* Start *

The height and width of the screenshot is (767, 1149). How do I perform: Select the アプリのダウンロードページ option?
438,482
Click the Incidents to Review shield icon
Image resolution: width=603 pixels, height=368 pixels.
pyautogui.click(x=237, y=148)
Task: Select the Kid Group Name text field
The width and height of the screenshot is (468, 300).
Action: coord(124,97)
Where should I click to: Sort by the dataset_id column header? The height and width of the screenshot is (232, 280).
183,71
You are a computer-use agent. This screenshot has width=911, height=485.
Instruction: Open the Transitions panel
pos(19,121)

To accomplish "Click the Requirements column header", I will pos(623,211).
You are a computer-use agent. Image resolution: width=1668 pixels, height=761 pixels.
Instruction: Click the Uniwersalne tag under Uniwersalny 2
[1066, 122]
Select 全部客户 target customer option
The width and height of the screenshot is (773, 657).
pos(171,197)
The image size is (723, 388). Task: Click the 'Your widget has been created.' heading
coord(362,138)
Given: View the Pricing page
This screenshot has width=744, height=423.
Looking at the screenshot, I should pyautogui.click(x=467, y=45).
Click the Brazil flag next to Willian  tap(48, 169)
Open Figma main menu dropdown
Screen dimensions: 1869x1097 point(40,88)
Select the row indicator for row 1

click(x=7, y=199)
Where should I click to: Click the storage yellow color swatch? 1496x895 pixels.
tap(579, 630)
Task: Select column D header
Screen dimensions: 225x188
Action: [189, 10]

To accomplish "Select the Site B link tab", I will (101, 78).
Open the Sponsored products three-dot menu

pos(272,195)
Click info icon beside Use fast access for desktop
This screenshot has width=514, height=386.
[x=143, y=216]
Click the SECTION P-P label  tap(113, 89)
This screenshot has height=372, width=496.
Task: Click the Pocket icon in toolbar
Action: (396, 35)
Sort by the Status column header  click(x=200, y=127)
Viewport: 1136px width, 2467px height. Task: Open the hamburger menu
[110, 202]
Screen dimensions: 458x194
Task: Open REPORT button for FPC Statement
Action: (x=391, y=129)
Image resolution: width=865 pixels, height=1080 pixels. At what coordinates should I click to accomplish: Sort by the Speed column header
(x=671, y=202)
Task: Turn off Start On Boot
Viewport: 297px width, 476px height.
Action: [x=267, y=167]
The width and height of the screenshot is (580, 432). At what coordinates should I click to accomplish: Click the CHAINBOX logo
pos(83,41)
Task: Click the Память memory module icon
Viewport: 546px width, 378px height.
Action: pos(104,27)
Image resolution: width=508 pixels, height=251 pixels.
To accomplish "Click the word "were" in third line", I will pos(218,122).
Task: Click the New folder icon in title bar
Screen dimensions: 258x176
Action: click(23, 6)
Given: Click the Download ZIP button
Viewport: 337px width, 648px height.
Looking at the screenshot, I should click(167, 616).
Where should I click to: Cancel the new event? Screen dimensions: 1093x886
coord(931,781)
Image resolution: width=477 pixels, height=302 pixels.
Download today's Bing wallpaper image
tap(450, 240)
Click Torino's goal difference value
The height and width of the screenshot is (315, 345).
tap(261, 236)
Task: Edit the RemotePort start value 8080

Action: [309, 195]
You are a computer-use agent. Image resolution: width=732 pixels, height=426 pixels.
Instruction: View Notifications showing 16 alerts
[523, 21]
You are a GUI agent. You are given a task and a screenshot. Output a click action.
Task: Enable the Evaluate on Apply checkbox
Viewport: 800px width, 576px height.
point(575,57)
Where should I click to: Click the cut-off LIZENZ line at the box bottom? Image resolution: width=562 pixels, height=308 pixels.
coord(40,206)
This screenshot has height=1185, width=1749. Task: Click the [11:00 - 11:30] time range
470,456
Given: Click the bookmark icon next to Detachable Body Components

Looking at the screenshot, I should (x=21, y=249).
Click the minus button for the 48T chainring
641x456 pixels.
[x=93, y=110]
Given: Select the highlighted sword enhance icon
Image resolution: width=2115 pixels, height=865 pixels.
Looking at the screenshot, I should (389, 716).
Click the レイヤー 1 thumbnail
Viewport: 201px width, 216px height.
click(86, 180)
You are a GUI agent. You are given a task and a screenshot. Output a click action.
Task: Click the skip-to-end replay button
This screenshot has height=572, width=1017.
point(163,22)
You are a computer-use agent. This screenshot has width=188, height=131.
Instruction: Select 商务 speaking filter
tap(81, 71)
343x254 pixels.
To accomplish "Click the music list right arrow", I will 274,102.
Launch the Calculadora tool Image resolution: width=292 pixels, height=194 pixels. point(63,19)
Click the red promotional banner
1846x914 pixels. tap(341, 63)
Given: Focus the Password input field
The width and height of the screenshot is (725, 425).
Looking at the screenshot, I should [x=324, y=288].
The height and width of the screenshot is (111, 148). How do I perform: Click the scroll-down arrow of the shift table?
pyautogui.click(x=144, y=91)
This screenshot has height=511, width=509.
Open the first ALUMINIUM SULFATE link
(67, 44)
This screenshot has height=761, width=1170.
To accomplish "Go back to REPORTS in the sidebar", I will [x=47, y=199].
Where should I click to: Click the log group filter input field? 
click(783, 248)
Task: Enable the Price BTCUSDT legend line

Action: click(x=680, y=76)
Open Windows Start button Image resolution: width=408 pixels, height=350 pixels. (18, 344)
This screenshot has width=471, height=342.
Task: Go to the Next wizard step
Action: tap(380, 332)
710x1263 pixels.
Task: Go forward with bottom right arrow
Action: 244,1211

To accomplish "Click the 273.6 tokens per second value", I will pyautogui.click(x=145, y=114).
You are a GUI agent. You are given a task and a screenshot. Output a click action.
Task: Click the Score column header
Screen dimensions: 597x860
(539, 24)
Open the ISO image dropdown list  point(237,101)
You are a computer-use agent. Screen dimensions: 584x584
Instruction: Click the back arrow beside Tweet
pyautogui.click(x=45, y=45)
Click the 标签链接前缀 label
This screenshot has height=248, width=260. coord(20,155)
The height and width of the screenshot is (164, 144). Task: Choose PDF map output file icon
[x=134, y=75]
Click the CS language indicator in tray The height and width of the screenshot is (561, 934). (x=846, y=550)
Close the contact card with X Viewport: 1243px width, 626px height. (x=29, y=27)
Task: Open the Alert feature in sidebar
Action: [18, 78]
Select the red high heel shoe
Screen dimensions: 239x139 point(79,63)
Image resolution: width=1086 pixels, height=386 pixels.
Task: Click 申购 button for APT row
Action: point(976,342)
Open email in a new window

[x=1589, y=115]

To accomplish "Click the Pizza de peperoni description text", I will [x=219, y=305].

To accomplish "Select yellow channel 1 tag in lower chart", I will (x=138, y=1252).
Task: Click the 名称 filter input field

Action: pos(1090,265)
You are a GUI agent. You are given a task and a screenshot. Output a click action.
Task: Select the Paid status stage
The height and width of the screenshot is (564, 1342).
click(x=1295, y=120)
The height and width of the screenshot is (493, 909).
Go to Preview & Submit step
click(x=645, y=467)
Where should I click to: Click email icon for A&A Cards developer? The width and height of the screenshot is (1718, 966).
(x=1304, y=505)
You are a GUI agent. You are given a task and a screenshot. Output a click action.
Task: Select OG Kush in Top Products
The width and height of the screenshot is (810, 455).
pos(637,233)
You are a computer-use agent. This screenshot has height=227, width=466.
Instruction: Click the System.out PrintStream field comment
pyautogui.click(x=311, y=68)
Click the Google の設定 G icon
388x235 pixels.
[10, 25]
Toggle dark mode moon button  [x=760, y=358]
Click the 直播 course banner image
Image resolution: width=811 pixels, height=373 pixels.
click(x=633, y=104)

* End *

## [Problem to solve]
Reproduce all of the data above line for line, changing nothing.

## [Result of the task]
The height and width of the screenshot is (767, 1149). How do I perform: Select the アプリのダウンロードページ option?
438,482
Click the Incidents to Review shield icon
Image resolution: width=603 pixels, height=368 pixels.
pyautogui.click(x=237, y=148)
Task: Select the Kid Group Name text field
The width and height of the screenshot is (468, 300).
Action: coord(124,97)
Where should I click to: Sort by the dataset_id column header? The height and width of the screenshot is (232, 280).
183,71
You are a computer-use agent. This screenshot has width=911, height=485.
Instruction: Open the Transitions panel
pos(19,121)

To accomplish "Click the Requirements column header", I will pos(623,211).
You are a computer-use agent. Image resolution: width=1668 pixels, height=761 pixels.
Instruction: Click the Uniwersalne tag under Uniwersalny 2
[1066, 122]
Select 全部客户 target customer option
The width and height of the screenshot is (773, 657).
pos(171,197)
The image size is (723, 388). Task: Click the 'Your widget has been created.' heading
coord(362,138)
Given: View the Pricing page
This screenshot has width=744, height=423.
Looking at the screenshot, I should pyautogui.click(x=467, y=45).
Click the Brazil flag next to Willian  tap(48, 169)
Open Figma main menu dropdown
Screen dimensions: 1869x1097 point(40,88)
Select the row indicator for row 1

click(x=7, y=199)
Where should I click to: Click the storage yellow color swatch? 1496x895 pixels.
tap(579, 630)
Task: Select column D header
Screen dimensions: 225x188
Action: [189, 10]

To accomplish "Select the Site B link tab", I will (101, 78).
Open the Sponsored products three-dot menu

pos(272,195)
Click info icon beside Use fast access for desktop
This screenshot has width=514, height=386.
[x=143, y=216]
Click the SECTION P-P label  tap(113, 89)
This screenshot has height=372, width=496.
Task: Click the Pocket icon in toolbar
Action: (396, 35)
Sort by the Status column header  click(x=200, y=127)
Viewport: 1136px width, 2467px height. Task: Open the hamburger menu
[110, 202]
Screen dimensions: 458x194
Task: Open REPORT button for FPC Statement
Action: (x=391, y=129)
Image resolution: width=865 pixels, height=1080 pixels. At what coordinates should I click to accomplish: Sort by the Speed column header
(x=671, y=202)
Task: Turn off Start On Boot
Viewport: 297px width, 476px height.
Action: [x=267, y=167]
The width and height of the screenshot is (580, 432). At what coordinates should I click to accomplish: Click the CHAINBOX logo
pos(83,41)
Task: Click the Память memory module icon
Viewport: 546px width, 378px height.
Action: pos(104,27)
Image resolution: width=508 pixels, height=251 pixels.
To accomplish "Click the word "were" in third line", I will pos(218,122).
Task: Click the New folder icon in title bar
Screen dimensions: 258x176
Action: click(23, 6)
Given: Click the Download ZIP button
Viewport: 337px width, 648px height.
Looking at the screenshot, I should click(167, 616).
Where should I click to: Cancel the new event? Screen dimensions: 1093x886
coord(931,781)
Image resolution: width=477 pixels, height=302 pixels.
Download today's Bing wallpaper image
tap(450, 240)
Click Torino's goal difference value
The height and width of the screenshot is (315, 345).
tap(261, 236)
Task: Edit the RemotePort start value 8080

Action: [309, 195]
You are a computer-use agent. Image resolution: width=732 pixels, height=426 pixels.
Instruction: View Notifications showing 16 alerts
[523, 21]
You are a GUI agent. You are given a task and a screenshot. Output a click action.
Task: Enable the Evaluate on Apply checkbox
Viewport: 800px width, 576px height.
point(575,57)
Where should I click to: Click the cut-off LIZENZ line at the box bottom? Image resolution: width=562 pixels, height=308 pixels.
coord(40,206)
This screenshot has height=1185, width=1749. Task: Click the [11:00 - 11:30] time range
470,456
Given: Click the bookmark icon next to Detachable Body Components

Looking at the screenshot, I should (x=21, y=249).
Click the minus button for the 48T chainring
641x456 pixels.
[x=93, y=110]
Given: Select the highlighted sword enhance icon
Image resolution: width=2115 pixels, height=865 pixels.
Looking at the screenshot, I should (389, 716).
Click the レイヤー 1 thumbnail
Viewport: 201px width, 216px height.
click(86, 180)
You are a GUI agent. You are given a task and a screenshot. Output a click action.
Task: Click the skip-to-end replay button
This screenshot has height=572, width=1017.
point(163,22)
You are a computer-use agent. This screenshot has width=188, height=131.
Instruction: Select 商务 speaking filter
tap(81, 71)
343x254 pixels.
To accomplish "Click the music list right arrow", I will 274,102.
Launch the Calculadora tool Image resolution: width=292 pixels, height=194 pixels. point(63,19)
Click the red promotional banner
1846x914 pixels. tap(341, 63)
Given: Focus the Password input field
The width and height of the screenshot is (725, 425).
Looking at the screenshot, I should [x=324, y=288].
The height and width of the screenshot is (111, 148). How do I perform: Click the scroll-down arrow of the shift table?
pyautogui.click(x=144, y=91)
This screenshot has height=511, width=509.
Open the first ALUMINIUM SULFATE link
(67, 44)
This screenshot has height=761, width=1170.
To accomplish "Go back to REPORTS in the sidebar", I will [x=47, y=199].
Where should I click to: Click the log group filter input field? 
click(783, 248)
Task: Enable the Price BTCUSDT legend line

Action: click(x=680, y=76)
Open Windows Start button Image resolution: width=408 pixels, height=350 pixels. (18, 344)
This screenshot has width=471, height=342.
Task: Go to the Next wizard step
Action: tap(380, 332)
710x1263 pixels.
Task: Go forward with bottom right arrow
Action: 244,1211

To accomplish "Click the 273.6 tokens per second value", I will pyautogui.click(x=145, y=114).
You are a GUI agent. You are given a task and a screenshot. Output a click action.
Task: Click the Score column header
Screen dimensions: 597x860
(539, 24)
Open the ISO image dropdown list  point(237,101)
You are a computer-use agent. Screen dimensions: 584x584
Instruction: Click the back arrow beside Tweet
pyautogui.click(x=45, y=45)
Click the 标签链接前缀 label
This screenshot has height=248, width=260. coord(20,155)
The height and width of the screenshot is (164, 144). Task: Choose PDF map output file icon
[x=134, y=75]
Click the CS language indicator in tray The height and width of the screenshot is (561, 934). (x=846, y=550)
Close the contact card with X Viewport: 1243px width, 626px height. (x=29, y=27)
Task: Open the Alert feature in sidebar
Action: [18, 78]
Select the red high heel shoe
Screen dimensions: 239x139 point(79,63)
Image resolution: width=1086 pixels, height=386 pixels.
Task: Click 申购 button for APT row
Action: point(976,342)
Open email in a new window

[x=1589, y=115]

To accomplish "Click the Pizza de peperoni description text", I will [x=219, y=305].

To accomplish "Select yellow channel 1 tag in lower chart", I will (x=138, y=1252).
Task: Click the 名称 filter input field

Action: pos(1090,265)
You are a GUI agent. You are given a task and a screenshot. Output a click action.
Task: Select the Paid status stage
The height and width of the screenshot is (564, 1342).
click(x=1295, y=120)
The height and width of the screenshot is (493, 909).
Go to Preview & Submit step
click(x=645, y=467)
Where should I click to: Click email icon for A&A Cards developer? The width and height of the screenshot is (1718, 966).
(x=1304, y=505)
You are a GUI agent. You are given a task and a screenshot. Output a click action.
Task: Select OG Kush in Top Products
The width and height of the screenshot is (810, 455).
pos(637,233)
You are a computer-use agent. This screenshot has height=227, width=466.
Instruction: Click the System.out PrintStream field comment
pyautogui.click(x=311, y=68)
Click the Google の設定 G icon
388x235 pixels.
[10, 25]
Toggle dark mode moon button  [x=760, y=358]
Click the 直播 course banner image
Image resolution: width=811 pixels, height=373 pixels.
click(x=633, y=104)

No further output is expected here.